Data to process
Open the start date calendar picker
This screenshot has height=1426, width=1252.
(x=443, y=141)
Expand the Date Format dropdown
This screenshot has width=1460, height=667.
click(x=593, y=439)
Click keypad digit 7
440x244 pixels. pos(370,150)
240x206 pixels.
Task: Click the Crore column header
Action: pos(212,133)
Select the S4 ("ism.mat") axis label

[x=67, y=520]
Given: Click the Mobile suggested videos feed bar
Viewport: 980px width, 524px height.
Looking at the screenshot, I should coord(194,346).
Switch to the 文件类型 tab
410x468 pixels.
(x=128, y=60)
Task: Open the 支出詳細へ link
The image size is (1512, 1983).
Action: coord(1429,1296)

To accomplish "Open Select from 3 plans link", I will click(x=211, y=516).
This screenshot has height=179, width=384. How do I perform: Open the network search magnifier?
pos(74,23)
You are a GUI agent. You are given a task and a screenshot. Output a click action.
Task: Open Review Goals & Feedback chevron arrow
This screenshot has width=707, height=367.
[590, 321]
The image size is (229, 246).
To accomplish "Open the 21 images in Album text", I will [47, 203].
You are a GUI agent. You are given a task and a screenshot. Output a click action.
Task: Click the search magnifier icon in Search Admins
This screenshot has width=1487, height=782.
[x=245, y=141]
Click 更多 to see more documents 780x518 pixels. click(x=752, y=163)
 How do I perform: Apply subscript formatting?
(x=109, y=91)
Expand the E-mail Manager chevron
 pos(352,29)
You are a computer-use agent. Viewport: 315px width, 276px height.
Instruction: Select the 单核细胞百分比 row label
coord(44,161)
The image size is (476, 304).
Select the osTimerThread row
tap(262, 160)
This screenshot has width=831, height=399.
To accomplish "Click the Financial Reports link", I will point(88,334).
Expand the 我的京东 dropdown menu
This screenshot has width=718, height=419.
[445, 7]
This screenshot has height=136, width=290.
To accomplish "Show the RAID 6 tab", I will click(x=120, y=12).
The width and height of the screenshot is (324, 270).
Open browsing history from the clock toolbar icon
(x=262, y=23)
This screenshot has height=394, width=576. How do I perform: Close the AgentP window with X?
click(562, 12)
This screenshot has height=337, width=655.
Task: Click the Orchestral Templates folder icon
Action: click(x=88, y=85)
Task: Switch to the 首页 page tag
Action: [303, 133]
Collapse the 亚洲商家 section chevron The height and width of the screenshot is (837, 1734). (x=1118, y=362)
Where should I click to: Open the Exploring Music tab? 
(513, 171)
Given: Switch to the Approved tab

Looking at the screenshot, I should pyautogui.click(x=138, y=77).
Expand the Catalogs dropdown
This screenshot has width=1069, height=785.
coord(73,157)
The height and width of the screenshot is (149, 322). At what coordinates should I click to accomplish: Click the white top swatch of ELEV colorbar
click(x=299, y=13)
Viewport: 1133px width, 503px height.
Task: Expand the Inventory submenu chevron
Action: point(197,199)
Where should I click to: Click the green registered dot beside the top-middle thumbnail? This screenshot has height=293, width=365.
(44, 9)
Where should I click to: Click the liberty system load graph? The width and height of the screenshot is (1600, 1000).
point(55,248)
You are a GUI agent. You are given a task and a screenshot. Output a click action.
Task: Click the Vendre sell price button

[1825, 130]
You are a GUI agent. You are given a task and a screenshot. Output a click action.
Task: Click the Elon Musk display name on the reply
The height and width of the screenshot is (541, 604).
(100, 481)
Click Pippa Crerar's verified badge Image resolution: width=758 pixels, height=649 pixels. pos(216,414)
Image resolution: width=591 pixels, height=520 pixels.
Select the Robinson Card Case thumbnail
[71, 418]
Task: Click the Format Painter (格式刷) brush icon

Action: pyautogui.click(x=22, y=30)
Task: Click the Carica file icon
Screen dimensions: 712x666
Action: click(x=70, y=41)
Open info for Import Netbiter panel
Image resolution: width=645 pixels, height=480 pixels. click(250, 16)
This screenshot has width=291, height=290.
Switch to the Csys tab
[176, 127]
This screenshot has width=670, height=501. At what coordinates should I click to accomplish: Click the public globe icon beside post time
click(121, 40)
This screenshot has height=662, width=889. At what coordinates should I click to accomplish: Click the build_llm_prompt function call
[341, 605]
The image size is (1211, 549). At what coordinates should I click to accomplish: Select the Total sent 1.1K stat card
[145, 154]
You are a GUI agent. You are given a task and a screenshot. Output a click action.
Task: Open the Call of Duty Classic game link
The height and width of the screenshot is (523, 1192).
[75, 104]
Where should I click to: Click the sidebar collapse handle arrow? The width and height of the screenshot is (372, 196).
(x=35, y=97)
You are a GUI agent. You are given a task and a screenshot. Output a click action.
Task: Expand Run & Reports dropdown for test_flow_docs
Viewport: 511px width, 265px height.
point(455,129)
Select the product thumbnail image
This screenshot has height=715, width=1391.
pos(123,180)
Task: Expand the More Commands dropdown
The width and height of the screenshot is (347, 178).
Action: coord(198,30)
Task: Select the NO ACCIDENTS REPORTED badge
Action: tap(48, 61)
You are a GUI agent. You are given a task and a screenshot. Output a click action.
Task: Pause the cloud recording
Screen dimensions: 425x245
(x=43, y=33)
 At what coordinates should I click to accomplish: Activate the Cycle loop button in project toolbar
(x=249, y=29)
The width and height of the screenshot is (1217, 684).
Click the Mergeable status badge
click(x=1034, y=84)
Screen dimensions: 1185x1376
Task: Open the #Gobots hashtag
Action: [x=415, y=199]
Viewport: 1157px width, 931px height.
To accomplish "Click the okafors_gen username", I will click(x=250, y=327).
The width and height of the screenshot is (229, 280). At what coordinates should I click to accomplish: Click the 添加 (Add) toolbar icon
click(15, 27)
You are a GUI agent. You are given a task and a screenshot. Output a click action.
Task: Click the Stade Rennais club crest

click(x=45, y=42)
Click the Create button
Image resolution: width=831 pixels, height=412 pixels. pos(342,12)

Directions
Please transcribe exactly the lines above from the line that has "Task: Click the Elon" up to and including the line that has "Task: Click the Carica file icon"; no other line belongs in the answer.

Expected answer
Task: Click the Elon Musk display name on the reply
The height and width of the screenshot is (541, 604).
(100, 481)
Click Pippa Crerar's verified badge Image resolution: width=758 pixels, height=649 pixels. pos(216,414)
Image resolution: width=591 pixels, height=520 pixels.
Select the Robinson Card Case thumbnail
[71, 418]
Task: Click the Format Painter (格式刷) brush icon

Action: pyautogui.click(x=22, y=30)
Task: Click the Carica file icon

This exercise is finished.